I'm going to advocate again for _not_ naming all of these distinct things 
"random". Even in conducting this discussion, it's so hard to keep track of 
what particular function a person is giving feedback about.


_______________________________________________
swift-evolution mailing list
[email protected]<mailto:[email protected]>
https://lists.swift.org/mailman/listinfo/swift-evolution

On Nov 17, 2017, 8:32 PM -0600, Xiaodi Wu via swift-evolution 
<[email protected]<mailto:[email protected]>>, wrote:

On Fri, Nov 17, 2017 at 7:11 PM, Brent Royal-Gordon 
<[email protected]<mailto:[email protected]>> wrote:
On Nov 17, 2017, at 3:09 PM, Xiaodi Wu via swift-evolution 
<[email protected]<mailto:[email protected]>> wrote:

But actually, Int.random followed by % is the much bigger issue and a very good 
cautionary tale for why T.random is not a good idea. Swift should help users do 
the correct thing, and getting a random value across the full domain and 
computing an integer modulus is never the correct thing to do because of modulo 
bias, yet it's a very common error to make.

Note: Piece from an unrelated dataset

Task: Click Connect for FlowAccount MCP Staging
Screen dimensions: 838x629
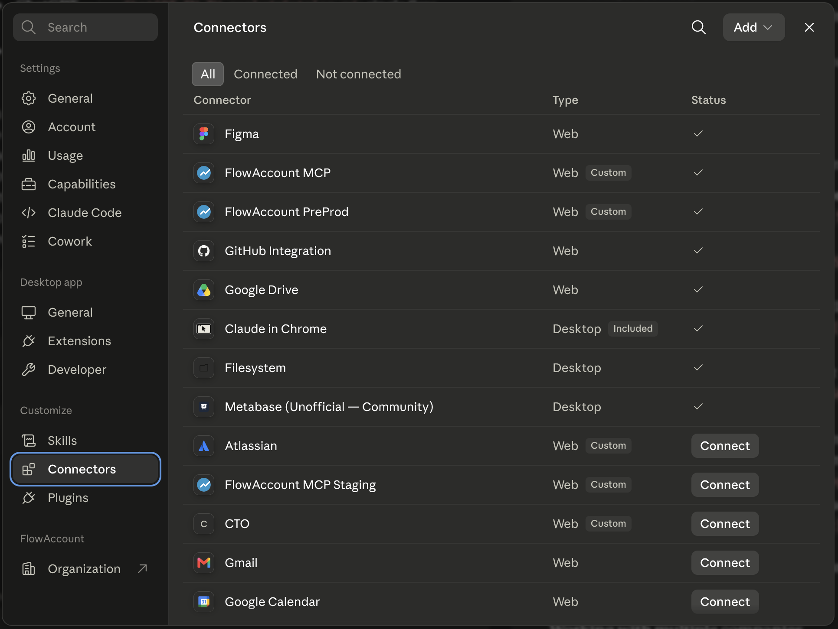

We are much better off eliminating 
this API and encouraging use of the correct API, thereby reducing the 
likelihood of users making this category of error.

Amen.

If (and I agree with this) the range-based notation is less intuitive 
(0..<10.random is certainly less discoverable than Int.random), then we ought 
to offer an API in the form of `Int.random(in:)` but not `Int.random`. This 
does not preclude a `Collection.random` API as Alejandro proposes, of course, 
and that has independent value as Gwendal says.

If we're not happy with the range syntax, maybe we should put 
`random(in:)`-style methods on the RNG protocol as extension methods instead. 
Then there's a nice, uniform style:

let diceRoll = rng.random(in: 1...6)
let card = rng.random(in: deck)
let isHeads = rng.random(in: [true, false])
let probability = rng.random(in: 0.0...1.0) // Special FloatingPoint overload

The only issue is that this makes the default RNG's name really important. 
Something like:

DefaultRandom.shared.random(in: 1...6)

Will be a bit of a pain for users.

I did in fact implement this style of RNG in NumericAnnex, but I'm not 
satisfied with the design myself. Not only is it a bit of an ergonomic thorn, 
there's also another drawback that actually has weighty implications:

Users aren't conditioned to reuse RNG instances. Perhaps, it is because it can 
"feel" wrong that multiple random instances should come from the *same* RNG. 
Instead, it "feels" more right to initialize a new RNG for every random number. 
After all, if one RNG is random, two must be randomer! This error is seen with 
some frequency in other languages that adopt this design, and they sometimes 
resort to educating users through documentation that isn't consistently heeded.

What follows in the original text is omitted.